- October 30, 2019
We define Project Management as the application of knowledge, skills, tools and techniques to project activities to achieve agreed deliverables. In isolation, a successful project would simply look like the completion of a said set of tasks (within schedules and budget of course!)
Change and Project Management are linked as they usually have a mutual business goal, however they are often confused. Make no mistake, they are different disciplines.
Whereas Project Management focuses on the processes and activities needed to complete a project, such as a new software application, Change Management focuses on the people affected by those projects. Change Management covers the processes, tools and techniques to manage the people side of change, to achieve a required business outcome.
Most successful projects should have a significant and lasting impact on the business and its stakeholders; project and change managers need to work hand-in-hand to ensure a project’s long-term success.
Most organisational change efforts take longer and cost more money than leaders and managers anticipate.
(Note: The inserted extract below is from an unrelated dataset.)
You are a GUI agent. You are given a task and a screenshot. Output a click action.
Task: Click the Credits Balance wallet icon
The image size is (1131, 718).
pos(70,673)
In fact, research from McKinsey and Company shows that 70% of all transformation projects fail.
That stat is likely one that you have heard before – in fact, that failure rate may actually be increasing, according to recent research from IBM. In an increasingly connected world, which is moving faster than ever before, our need to change is growing – but our ability to do so effectively seems to be shrinking.
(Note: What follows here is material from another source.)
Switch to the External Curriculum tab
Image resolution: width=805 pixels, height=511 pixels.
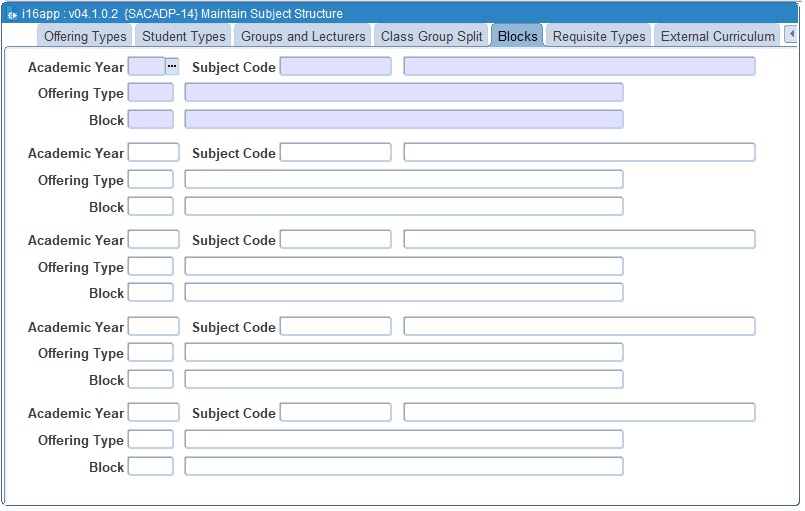click(717, 36)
Nearly 60% of the executives and project managers surveyed in that study say changing mind-sets and attitudes is the biggest challenge to implementing change in the workplace, with Corporate culture second at 41%.
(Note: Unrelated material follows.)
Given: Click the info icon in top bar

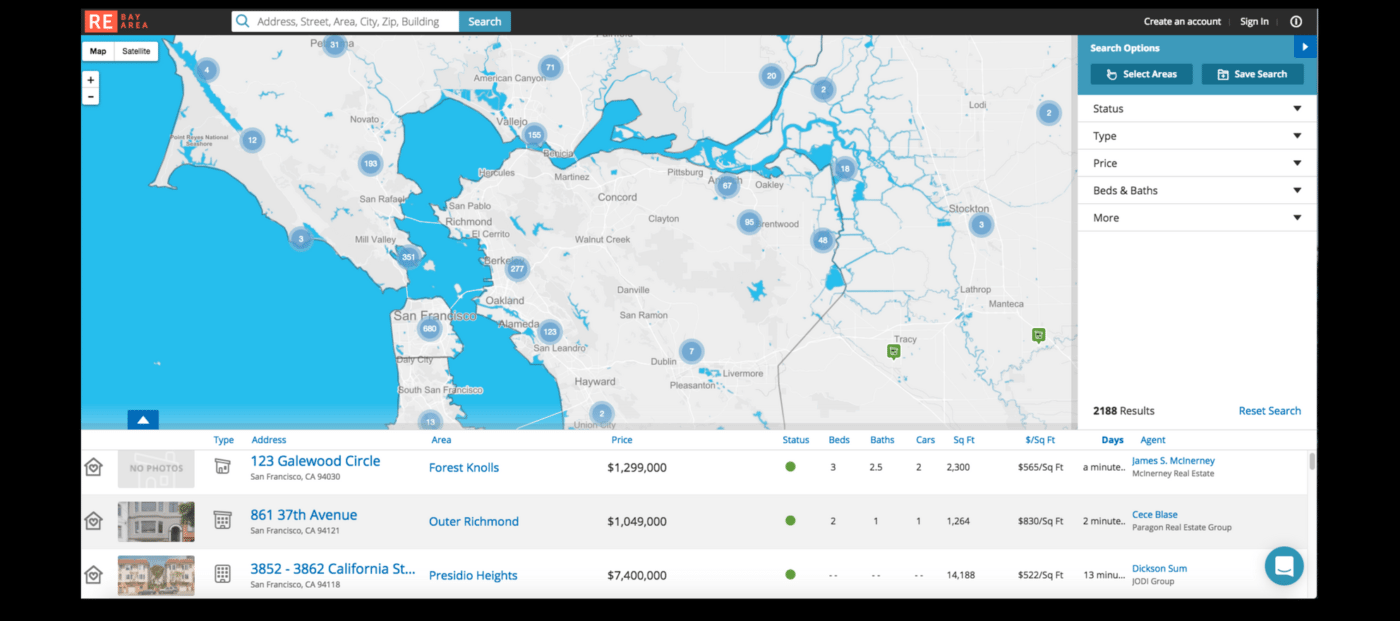Looking at the screenshot, I should (x=1296, y=21).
Therefore, it is fair to say that changing behaviours is hard, yet vital to the overall success of a project. This is the role of the Change Manager.
Changing mind-sets has been found to be difficult for a number of reasons – one of these is change fatigue – the result of past failures tormenting the attitudes of current employees and the sacrifices they have made during a previous, likely arduous, transformation project.
Another is that of “inertia” – pulling people back into their previous, more comfortable ways. This can be termed ‘homeostasis’ – the tendency for systems to maintain their current state.
Projects will often finish before the change is fully embedded and, because the overall project success rests on the change becoming the new normal, further investment may be required.
In our experience, one of the greatest contributors to success in change management is that of “active and visible sponsorship” from leaders – found at all levels of the business – enforcing the behaviours and processes aligned to the project goals and sharing successes along the way. Successful transformations must be led by ecosystems of leaders across the entire organisation.
The best way of achieving this is through an effective, consistently applied management operating system that encourages active management and visible sponsorship.
Changing behaviour is not a one-off task, but needs to be a continual effort until new habits are formed – it doesn’t end just because the Project Manager says we have got to the end of the project schedule.